By the end of my career I would simply use chemicals approved by other more environmentally countries mostly in Europe and Canada.
KQ… good point. Downstream costs are always very difficult to quantify. However, there are things that can be done, since most downstream costs ARE buried in overhead, many times intentionally, and many times through ignorance.
Case in point … safety. If you look at the costs to a company down in overhead of increased Workman’s Compensation due to claims caused by accidents, and compare those costs to the costs of an effective safety program, you can see that one offsets the other.
In the paper idustry, what are the insurance and legal costs associated with settled claims and increased insurances due to using dangerous chemicals versus safer ones?

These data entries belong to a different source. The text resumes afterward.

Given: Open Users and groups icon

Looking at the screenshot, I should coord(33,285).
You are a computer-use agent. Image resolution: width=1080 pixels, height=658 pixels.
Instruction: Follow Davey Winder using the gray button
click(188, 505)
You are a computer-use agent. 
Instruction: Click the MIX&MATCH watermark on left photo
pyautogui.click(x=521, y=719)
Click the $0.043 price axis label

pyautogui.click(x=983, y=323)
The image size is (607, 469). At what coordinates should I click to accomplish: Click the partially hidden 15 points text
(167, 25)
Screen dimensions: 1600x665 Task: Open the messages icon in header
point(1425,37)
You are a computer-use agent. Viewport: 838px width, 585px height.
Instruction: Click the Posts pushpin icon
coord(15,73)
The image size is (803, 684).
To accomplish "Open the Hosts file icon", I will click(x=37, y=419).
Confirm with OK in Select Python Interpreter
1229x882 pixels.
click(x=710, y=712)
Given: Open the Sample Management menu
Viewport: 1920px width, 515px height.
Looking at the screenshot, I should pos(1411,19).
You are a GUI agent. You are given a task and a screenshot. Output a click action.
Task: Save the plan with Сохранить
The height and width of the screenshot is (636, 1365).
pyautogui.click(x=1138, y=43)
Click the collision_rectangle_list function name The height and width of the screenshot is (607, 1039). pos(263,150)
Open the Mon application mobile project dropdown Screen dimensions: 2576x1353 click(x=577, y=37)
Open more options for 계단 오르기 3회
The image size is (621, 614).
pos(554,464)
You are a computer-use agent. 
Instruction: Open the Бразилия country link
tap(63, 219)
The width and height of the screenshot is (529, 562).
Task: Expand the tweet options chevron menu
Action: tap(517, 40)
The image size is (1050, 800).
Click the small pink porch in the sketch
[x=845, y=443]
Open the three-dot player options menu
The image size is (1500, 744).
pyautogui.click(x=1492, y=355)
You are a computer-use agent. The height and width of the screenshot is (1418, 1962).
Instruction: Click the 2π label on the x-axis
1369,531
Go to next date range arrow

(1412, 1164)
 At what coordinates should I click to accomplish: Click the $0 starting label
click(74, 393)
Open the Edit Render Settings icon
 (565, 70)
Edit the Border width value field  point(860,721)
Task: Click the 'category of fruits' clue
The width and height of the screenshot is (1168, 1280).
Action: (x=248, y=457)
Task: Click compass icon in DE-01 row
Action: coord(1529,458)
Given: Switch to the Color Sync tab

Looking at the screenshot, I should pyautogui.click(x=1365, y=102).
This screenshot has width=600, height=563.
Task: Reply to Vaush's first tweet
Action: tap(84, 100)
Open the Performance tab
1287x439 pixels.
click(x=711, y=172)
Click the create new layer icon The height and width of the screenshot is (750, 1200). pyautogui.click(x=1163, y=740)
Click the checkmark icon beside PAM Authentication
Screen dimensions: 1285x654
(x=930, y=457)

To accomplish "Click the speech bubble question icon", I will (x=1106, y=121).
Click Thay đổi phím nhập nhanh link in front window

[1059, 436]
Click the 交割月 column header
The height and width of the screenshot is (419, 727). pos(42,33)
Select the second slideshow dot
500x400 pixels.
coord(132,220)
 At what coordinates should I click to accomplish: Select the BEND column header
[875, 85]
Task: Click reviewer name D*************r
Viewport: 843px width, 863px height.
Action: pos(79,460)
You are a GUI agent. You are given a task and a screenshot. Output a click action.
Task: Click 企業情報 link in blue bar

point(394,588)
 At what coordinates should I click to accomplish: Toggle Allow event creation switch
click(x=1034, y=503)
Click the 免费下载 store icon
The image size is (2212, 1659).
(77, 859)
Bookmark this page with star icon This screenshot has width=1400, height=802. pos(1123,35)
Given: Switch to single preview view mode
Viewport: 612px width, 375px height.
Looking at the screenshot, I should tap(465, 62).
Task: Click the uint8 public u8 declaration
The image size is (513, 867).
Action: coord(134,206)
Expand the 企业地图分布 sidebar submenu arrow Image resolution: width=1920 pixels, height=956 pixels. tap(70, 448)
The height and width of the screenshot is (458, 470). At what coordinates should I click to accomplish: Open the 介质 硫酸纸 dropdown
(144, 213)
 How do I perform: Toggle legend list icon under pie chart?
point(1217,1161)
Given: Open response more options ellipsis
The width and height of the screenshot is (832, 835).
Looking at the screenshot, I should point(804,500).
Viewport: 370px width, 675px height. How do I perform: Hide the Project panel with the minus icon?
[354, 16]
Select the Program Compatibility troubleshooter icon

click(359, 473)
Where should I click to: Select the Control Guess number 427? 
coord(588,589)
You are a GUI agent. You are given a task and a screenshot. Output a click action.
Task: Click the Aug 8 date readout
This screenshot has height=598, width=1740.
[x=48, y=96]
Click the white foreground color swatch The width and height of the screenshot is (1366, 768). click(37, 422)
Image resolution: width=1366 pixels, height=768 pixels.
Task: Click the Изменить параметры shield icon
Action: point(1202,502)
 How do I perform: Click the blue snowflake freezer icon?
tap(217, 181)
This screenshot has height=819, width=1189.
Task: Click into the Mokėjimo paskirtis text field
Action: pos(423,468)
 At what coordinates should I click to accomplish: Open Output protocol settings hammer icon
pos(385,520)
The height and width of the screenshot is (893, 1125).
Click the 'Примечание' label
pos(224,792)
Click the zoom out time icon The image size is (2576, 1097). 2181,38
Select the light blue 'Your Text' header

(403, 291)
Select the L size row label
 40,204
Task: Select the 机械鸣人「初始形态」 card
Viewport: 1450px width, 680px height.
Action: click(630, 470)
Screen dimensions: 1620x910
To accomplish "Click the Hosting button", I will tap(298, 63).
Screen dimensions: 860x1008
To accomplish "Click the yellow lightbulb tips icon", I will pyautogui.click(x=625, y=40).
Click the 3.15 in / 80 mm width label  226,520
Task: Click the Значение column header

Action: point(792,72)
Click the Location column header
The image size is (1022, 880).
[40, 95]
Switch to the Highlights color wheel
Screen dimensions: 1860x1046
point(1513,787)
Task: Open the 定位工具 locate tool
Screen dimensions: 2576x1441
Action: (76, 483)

There is homework involved, and it has to do with thinking about what are the hidden costs of doing things this way versus that way. And we all know how everyne hates homework!
I think those cost would be available if you knew where to find them.
I doubt you could even calculate the environmental costs to any degree of certainty. You’d almost have to use know factors like aquatic toxicity and bio degradation rates and make environmental impact calculations. The EPA actually does this quite well. But it seems like a no brainer that if you add twice as much chemical to a river where the chemical is twice as toxic and has one tenth the rate of bio-degradation it’s cost to the environment is much higher. But alas that only matters if the local populous cares about the environment which is why they put most paper mills in the south and rural areas.